To make sure when a blood vessel is opened with a balloon in angioplasty that it's sufficient to keep the artery open.
To size and deploy stents, which must be precisely implanted to prevent clots from forming on them, Cogan said.
His group had done about a dozen procedures until a second cardiac catheterization lab recently was opened, he said.
"It's really a technology that's trying to find its niche," Canete said. "Everybody now feels, since it's so expensive, deployment of stents works best."
A disposable IVUS probe costs about $800 but is a "tremendous advance" coupled with stents, Cogan said.
"By using ultrasound to assist in deployment of stents, we have impacted significantly in quality and cost of medical care," he said.
Before IVUS, a stent patient was placed on a blood thinner in the hospital for up to five days, then discharged and kept on blood thinner for 30 days, he said.

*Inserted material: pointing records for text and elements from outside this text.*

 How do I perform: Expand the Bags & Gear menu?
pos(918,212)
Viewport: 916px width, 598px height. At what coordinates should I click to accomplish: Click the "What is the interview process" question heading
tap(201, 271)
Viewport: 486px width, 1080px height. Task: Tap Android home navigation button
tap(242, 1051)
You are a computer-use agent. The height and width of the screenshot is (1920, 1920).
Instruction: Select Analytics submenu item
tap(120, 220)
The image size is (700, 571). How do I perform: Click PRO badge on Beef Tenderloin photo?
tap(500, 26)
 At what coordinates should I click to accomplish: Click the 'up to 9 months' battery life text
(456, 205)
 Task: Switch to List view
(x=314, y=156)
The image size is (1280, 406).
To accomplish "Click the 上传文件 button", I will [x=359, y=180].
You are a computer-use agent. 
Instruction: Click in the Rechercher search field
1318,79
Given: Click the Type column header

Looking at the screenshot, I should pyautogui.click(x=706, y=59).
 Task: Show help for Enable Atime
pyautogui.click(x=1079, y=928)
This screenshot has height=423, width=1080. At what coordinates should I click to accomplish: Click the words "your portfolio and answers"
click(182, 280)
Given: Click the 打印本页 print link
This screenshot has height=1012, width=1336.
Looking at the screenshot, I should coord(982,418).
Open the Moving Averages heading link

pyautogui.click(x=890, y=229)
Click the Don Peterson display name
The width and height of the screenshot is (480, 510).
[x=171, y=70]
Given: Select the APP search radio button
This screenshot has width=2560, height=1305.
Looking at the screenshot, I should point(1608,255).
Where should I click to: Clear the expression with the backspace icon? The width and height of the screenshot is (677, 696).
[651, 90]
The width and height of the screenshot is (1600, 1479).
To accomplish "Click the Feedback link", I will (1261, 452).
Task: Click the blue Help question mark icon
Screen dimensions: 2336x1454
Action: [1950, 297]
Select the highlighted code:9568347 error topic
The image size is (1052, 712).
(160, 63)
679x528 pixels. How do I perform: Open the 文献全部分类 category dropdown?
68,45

With ultrasound, he said, patients can be discharged in 24 to 48 hours, cutting the average hospital stay by two to three days and returning the patient to a normal lifestyle.
"Every day we save in the hospital," he said, "saves the health care system, the patient and insurance company - all of us - about $1,000 a day."
Angioplasty: The first nonsurgical method of treating blockages in blood vessels. A balloon is inserted and inflated in the vessels to squeeze plaque on the wall and open narrowing arteries. About 400,000 angioplasties are performed annually in the United States.
Angiography: A method of taking X-ray pictures of arteries. A plastic tube, or catheter, is inserted in the artery and dye injected in the blood stream to identify blockages. The dye test is known as an angiogram, arteriogram or cardiac catheterization.
Stent: A miniature metal brace is placed in a blockage to keep an artery open when a balloon isn't sufficient or a blockage has returned after angioplasty.
Rotablation: A diamond-tipped rotoblader is used to core a calcified blood vessel to create an adequate path for blood flow.